The Role of Tests in Longevity
Tests are the most common mechanism engineers cite for making code last. The argument is correct but incomplete. Tests that cover the happy path and a few obvious edge cases document that the code works — they don't protect against the assumption failures above.
Tests that genuinely extend code longevity are:
- Contract tests that verify upstream and downstream integration behavior (Pact being the standard tool for microservice contracts)
- Property-based tests (QuickCheck for Haskell, Hypothesis for Python, jqwik for Java) that explore the space of inputs rather than just the ones you thought of
- Load tests that establish performance baselines and catch regressions before production does (k6 and Gatling are practical choices here)
Unit tests on individual functions are necessary but not sufficient. The assumptions that fail in production are usually at the boundaries.
The Documentation Debt
Code that lasts is code where the non-obvious decisions are documented close to the code. Not in a Confluence page that nobody reads. In a comment, a test name, or an error message.
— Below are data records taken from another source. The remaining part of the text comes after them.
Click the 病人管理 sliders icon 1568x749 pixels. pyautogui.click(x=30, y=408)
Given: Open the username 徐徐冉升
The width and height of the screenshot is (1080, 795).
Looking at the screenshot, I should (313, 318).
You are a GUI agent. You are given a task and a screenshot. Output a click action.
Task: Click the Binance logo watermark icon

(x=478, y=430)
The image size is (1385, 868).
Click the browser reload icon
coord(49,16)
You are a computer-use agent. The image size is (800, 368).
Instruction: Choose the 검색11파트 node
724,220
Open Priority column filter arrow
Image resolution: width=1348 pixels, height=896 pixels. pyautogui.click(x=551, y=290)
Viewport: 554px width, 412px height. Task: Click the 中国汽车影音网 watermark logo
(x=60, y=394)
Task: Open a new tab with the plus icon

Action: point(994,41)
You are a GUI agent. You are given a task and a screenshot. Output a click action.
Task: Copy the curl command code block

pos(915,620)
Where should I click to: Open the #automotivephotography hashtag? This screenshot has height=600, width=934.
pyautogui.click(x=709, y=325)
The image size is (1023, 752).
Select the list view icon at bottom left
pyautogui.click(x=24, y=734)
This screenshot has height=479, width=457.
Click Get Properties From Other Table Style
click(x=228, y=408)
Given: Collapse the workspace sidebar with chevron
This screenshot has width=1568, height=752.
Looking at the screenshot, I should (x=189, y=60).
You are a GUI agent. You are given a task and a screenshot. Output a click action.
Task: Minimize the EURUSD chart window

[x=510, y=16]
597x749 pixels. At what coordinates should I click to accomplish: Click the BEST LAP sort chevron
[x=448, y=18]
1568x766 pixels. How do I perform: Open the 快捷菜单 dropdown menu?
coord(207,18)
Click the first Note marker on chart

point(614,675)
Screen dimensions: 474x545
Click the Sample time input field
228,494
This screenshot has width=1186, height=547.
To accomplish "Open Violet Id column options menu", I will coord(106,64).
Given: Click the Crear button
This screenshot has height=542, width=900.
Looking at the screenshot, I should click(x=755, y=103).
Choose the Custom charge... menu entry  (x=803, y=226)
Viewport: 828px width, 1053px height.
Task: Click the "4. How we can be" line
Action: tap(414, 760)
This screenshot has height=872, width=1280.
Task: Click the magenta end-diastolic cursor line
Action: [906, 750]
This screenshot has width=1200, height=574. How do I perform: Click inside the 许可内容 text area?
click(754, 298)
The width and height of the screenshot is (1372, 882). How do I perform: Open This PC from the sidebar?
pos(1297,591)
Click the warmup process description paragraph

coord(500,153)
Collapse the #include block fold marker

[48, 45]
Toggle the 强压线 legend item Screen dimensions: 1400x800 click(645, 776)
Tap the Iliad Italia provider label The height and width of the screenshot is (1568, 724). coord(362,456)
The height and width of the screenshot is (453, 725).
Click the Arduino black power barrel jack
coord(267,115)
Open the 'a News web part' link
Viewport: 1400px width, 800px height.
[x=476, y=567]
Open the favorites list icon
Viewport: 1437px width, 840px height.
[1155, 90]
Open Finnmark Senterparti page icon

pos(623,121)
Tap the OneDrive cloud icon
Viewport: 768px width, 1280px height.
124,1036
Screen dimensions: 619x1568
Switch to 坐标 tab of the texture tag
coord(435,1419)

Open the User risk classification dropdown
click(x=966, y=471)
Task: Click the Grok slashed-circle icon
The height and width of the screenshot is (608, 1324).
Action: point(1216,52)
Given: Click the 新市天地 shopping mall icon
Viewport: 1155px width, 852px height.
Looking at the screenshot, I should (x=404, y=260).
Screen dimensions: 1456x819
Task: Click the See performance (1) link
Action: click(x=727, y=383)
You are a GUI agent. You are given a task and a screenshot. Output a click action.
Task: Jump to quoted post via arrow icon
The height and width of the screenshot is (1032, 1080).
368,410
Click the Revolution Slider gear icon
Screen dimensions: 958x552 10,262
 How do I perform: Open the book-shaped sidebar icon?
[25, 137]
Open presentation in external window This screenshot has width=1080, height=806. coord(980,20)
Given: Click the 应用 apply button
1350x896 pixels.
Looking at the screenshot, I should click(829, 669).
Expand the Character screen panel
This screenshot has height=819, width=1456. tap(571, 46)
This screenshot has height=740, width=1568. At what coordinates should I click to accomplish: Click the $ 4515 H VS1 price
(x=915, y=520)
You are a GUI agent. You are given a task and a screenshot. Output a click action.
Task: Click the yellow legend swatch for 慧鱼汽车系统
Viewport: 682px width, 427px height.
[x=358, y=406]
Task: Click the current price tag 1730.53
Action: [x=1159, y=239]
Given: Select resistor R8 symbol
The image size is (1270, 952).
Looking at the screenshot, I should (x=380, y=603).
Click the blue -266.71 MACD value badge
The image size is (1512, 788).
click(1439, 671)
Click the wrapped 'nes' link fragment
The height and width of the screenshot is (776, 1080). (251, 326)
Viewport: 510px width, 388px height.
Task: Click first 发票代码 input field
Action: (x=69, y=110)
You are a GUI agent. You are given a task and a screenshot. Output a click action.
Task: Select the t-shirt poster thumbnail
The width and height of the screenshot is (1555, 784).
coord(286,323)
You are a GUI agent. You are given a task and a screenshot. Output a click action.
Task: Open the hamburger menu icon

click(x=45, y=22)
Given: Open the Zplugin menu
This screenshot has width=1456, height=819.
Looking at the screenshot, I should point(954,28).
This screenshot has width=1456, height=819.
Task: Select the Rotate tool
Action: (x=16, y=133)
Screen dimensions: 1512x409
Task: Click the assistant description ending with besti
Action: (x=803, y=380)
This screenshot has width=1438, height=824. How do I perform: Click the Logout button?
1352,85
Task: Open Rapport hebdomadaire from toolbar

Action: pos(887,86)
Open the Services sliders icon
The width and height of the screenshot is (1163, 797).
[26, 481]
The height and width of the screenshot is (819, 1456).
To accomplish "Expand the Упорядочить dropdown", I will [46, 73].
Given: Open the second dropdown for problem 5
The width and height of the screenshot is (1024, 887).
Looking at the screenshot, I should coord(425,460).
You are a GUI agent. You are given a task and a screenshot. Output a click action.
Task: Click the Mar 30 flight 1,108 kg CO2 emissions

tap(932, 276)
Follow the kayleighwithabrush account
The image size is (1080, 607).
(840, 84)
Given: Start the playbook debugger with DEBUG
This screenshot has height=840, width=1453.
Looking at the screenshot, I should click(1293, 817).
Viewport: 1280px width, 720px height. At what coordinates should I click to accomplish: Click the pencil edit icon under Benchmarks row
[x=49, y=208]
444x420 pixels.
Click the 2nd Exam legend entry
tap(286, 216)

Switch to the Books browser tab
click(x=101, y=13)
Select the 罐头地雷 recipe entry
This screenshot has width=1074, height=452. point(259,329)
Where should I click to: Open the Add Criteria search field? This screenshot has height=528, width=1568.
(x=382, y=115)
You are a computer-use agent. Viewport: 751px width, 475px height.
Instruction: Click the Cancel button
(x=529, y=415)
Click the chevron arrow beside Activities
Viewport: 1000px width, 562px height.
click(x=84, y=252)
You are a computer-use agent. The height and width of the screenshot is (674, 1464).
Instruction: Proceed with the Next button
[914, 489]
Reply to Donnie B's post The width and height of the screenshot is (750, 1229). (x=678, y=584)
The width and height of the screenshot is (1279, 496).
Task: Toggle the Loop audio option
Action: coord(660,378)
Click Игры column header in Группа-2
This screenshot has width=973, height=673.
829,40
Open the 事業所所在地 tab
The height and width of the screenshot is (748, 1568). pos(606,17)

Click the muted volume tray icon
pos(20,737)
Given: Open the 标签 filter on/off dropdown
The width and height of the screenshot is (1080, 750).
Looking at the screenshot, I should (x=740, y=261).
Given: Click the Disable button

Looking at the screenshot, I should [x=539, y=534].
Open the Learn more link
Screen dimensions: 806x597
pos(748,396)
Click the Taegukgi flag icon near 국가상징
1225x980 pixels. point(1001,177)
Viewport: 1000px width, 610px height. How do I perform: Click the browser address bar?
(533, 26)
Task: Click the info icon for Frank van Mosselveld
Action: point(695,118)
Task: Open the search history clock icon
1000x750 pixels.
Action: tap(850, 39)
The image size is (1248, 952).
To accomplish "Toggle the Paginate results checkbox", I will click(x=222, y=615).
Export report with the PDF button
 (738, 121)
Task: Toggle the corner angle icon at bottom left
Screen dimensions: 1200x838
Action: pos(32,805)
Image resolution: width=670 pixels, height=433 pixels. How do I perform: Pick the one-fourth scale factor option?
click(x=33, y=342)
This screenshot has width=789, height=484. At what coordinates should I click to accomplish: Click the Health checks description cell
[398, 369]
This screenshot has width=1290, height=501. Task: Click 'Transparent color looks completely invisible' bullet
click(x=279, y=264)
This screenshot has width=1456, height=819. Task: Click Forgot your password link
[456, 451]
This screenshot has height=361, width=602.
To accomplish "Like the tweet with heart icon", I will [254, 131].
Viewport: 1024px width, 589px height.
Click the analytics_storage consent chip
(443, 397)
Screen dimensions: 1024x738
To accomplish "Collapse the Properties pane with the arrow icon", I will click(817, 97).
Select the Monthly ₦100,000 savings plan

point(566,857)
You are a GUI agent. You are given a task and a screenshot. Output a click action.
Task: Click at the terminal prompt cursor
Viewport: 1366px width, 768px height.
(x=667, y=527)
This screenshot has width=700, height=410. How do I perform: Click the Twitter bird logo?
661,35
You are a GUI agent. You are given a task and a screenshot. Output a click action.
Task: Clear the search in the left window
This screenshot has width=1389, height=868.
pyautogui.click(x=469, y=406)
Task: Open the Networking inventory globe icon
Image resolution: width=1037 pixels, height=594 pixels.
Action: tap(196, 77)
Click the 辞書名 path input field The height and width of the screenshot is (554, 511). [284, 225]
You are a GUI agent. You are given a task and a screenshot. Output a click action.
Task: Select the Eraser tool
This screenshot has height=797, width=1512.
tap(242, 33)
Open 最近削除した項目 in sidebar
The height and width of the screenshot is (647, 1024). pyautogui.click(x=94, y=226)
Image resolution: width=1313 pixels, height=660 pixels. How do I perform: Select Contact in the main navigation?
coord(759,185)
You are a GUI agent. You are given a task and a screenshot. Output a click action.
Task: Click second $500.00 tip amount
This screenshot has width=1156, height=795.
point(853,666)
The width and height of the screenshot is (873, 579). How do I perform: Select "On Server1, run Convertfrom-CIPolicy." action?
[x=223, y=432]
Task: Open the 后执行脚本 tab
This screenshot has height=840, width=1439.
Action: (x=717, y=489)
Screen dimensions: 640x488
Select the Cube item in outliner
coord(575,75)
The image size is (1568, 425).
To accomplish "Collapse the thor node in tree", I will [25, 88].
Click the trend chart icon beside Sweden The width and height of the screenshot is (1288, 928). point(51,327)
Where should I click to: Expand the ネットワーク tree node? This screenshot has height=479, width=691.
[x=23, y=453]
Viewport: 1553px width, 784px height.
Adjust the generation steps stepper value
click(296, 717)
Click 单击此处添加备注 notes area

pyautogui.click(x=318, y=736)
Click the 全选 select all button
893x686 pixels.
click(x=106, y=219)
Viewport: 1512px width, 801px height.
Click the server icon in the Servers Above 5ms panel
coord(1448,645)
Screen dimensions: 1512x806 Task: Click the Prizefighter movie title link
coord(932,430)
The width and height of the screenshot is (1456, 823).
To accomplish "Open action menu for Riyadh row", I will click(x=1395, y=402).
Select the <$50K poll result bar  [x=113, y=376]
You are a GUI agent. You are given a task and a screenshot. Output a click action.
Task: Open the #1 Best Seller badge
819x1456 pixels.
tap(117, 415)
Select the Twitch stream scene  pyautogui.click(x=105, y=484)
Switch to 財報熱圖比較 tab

// We use optimistic locking here rather than SELECT FOR UPDATE because
// the payment service holds locks for 50-200ms while validating with
// the card network. At our concurrency levels, pessimistic locking
// caused deadlocks. See incident INC-2847 for the original failure.
@Version
private Long version;
That comment is worth more than a design document. It travels with the code, it explains the constraint that wasn't obvious, and it points at the incident that taught you this lesson.
The Practical Takeaway
For your next significant feature, identify three assumptions your code makes that would cause it to fail if violated. Write them down explicitly — either as comments, as validation code that fails fast with clear messages, or as test cases that document the boundary. If you can't name three, you haven't looked carefully enough.